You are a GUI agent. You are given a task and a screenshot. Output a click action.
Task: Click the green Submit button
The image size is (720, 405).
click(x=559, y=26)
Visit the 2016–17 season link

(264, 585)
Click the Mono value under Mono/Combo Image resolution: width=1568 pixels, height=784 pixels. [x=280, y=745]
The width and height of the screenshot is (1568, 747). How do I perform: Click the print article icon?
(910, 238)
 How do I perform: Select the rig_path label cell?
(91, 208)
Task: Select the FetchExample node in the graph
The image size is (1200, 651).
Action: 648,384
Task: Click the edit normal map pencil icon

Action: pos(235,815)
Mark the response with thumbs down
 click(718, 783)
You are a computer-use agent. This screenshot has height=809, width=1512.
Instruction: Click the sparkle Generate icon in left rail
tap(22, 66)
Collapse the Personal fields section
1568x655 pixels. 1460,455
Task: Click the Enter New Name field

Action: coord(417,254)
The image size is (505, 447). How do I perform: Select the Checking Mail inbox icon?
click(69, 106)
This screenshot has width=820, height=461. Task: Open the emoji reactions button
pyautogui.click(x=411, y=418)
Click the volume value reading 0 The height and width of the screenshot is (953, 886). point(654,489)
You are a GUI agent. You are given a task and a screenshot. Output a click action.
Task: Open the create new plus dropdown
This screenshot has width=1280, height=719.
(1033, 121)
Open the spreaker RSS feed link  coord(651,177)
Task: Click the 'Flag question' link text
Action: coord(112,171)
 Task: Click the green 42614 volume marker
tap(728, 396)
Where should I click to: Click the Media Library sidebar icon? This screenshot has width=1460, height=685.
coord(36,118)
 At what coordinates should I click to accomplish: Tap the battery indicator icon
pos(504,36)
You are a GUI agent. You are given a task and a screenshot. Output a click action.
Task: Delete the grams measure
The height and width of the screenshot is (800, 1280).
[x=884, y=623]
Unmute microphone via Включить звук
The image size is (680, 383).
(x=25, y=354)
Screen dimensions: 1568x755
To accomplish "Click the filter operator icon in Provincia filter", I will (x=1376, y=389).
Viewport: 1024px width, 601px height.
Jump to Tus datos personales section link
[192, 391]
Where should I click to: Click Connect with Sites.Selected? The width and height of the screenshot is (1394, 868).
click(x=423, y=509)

__Instructions for the task__: Check each line above for the string "value" and return those that contain it.

__Completed exercise__:
Click the Mono value under Mono/Combo Image resolution: width=1568 pixels, height=784 pixels. [x=280, y=745]
Click the volume value reading 0 The height and width of the screenshot is (953, 886). point(654,489)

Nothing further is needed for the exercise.